- [Stated goal 1]
Quote every sentence of the passage on the Titanic's scope creep that contains the word "Titanic", in the order they appear.

------ Extracted text

The scope creep on the Titanic specifically was dramatic, but hidden and not necessarily obvious for the most part.  It is easy to point out small changes such as a shift of dining room size, but of much greater importance was the change in the time frame in which the ship had to be delivered.  What really altered the scope was actually that initial deadlines and projects had to be maintained, relatively strictly.  This was specifically problematic because in the midst of Titanic’s dry dock work and later moored work, the older sibling, Olympic, was brought in for extensive repairs multiple times which had a very large impact on the amount of time in the original schedule available for Titanic’s own work to be completed.  This type of scope modification is very easy to overlook or ignore, especially in hindsight, as the physical deliverables and the original dates did not change in any dramatic way.  For all intents and purposes, however, Titanic was rushed through production much faster than had been originally planned.

------------

- [Stated goal 2]
Arrange the records between the lines holding "The width and height of the screenshot is (1010, 600)." and "tap(173, 156)", inclusive, as a two-column CSV with the columns request and answer, one row per request. Put each value in a single quoted field with line breaks replaced by spaces, and include only those records.

------ Stored records

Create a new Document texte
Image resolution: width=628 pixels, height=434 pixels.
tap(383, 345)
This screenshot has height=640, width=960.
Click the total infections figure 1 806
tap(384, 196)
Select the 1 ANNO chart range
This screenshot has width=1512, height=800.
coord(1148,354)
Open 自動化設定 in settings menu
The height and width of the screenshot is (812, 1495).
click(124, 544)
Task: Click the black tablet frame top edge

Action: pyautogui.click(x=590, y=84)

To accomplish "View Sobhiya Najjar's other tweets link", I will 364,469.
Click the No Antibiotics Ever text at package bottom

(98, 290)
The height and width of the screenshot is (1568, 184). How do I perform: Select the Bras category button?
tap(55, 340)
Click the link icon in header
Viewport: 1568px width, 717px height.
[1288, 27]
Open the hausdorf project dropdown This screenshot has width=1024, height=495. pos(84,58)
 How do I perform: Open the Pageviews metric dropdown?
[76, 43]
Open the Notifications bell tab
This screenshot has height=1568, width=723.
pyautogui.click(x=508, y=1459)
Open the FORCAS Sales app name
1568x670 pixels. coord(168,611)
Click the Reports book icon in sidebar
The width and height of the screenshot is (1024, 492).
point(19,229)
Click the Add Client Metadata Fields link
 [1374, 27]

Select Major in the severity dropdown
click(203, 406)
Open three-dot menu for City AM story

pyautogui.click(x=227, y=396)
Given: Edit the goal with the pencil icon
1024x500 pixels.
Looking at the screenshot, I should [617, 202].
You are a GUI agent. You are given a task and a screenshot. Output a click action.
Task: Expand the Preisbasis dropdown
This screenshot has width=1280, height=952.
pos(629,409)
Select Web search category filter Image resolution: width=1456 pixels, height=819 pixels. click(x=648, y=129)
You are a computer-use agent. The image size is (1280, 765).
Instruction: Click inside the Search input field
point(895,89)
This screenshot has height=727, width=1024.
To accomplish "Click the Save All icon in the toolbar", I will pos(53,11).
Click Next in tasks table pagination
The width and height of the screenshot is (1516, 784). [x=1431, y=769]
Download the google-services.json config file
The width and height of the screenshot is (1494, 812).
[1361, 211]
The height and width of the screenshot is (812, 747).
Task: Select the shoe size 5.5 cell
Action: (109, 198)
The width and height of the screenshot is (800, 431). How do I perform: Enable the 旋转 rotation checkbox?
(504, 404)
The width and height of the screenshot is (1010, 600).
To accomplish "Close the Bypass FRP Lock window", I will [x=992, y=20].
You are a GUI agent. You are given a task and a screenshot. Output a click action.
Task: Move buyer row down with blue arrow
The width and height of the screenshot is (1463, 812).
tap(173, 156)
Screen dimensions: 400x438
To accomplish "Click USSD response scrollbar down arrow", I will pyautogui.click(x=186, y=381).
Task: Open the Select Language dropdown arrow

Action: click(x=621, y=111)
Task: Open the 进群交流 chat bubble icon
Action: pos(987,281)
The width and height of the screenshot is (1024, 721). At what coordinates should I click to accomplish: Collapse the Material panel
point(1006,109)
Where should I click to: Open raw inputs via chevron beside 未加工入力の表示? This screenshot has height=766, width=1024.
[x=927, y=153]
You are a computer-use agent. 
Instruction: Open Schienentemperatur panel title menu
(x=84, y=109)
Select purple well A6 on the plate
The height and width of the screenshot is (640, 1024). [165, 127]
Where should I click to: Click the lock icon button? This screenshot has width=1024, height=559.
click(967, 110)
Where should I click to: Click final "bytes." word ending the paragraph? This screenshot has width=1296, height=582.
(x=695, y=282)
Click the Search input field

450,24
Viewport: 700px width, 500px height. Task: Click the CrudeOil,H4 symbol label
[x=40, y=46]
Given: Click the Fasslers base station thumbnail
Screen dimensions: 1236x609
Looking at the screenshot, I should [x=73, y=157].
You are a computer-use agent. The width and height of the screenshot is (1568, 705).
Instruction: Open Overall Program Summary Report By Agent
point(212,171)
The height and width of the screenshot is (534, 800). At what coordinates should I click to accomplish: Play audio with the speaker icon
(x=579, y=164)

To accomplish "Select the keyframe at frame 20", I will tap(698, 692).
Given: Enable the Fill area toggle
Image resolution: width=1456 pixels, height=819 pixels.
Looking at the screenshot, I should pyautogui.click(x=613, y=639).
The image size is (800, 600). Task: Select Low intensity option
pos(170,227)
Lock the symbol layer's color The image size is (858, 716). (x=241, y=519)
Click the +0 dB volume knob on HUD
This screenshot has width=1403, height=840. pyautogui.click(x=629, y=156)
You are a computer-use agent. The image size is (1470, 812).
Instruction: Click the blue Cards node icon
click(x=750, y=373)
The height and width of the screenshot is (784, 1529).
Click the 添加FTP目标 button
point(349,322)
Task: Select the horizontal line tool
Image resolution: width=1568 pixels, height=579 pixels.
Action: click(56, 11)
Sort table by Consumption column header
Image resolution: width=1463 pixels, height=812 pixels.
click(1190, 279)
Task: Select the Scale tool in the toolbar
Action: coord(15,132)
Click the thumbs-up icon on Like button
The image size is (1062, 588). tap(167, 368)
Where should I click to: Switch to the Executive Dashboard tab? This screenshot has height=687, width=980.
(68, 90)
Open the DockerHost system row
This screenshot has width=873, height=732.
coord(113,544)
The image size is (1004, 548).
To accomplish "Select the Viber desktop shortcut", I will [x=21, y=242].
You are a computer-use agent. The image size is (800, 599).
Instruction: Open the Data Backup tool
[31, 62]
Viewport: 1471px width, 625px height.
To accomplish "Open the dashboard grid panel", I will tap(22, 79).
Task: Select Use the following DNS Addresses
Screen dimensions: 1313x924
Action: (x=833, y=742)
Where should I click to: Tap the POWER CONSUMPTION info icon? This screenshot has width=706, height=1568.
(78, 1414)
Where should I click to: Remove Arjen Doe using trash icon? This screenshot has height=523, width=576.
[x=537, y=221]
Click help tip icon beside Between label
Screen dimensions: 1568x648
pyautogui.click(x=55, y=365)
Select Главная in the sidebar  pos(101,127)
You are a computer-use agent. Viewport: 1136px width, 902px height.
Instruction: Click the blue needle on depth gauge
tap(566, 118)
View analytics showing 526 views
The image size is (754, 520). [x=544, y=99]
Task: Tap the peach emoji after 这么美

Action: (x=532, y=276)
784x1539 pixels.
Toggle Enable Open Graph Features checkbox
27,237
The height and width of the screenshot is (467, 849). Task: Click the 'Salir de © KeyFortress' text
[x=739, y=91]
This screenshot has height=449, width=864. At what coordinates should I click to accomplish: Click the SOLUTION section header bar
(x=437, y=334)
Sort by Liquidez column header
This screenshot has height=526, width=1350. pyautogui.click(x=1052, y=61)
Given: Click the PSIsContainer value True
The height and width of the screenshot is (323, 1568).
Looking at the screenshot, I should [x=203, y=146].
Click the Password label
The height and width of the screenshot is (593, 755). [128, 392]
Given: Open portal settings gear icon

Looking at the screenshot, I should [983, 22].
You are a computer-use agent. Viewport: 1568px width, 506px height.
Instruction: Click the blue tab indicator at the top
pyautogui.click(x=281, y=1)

------------

- [Expected answer 1]
1. The scope creep on the Titanic specifically was dramatic, but hidden and not necessarily obvious for the most part.
2. This was specifically problematic because in the midst of Titanic’s dry dock work and later moored work, the older sibling, Olympic, was brought in for extensive repairs multiple times which had a very large impact on the amount of time in the original schedule available for Titanic’s own work to be completed.
3. For all intents and purposes, however, Titanic was rushed through production much faster than had been originally planned.

- [Expected answer 2]
request,answer
"The width and height of the screenshot is (1010, 600). To accomplish ""Close the Bypass FRP Lock window"",","I will [x=992, y=20]."
"You are a GUI agent. You are given a task and a screenshot. Output a click action. Task: Move buyer row down with blue arrow The width and height of the screenshot is (1463, 812).","tap(173, 156)"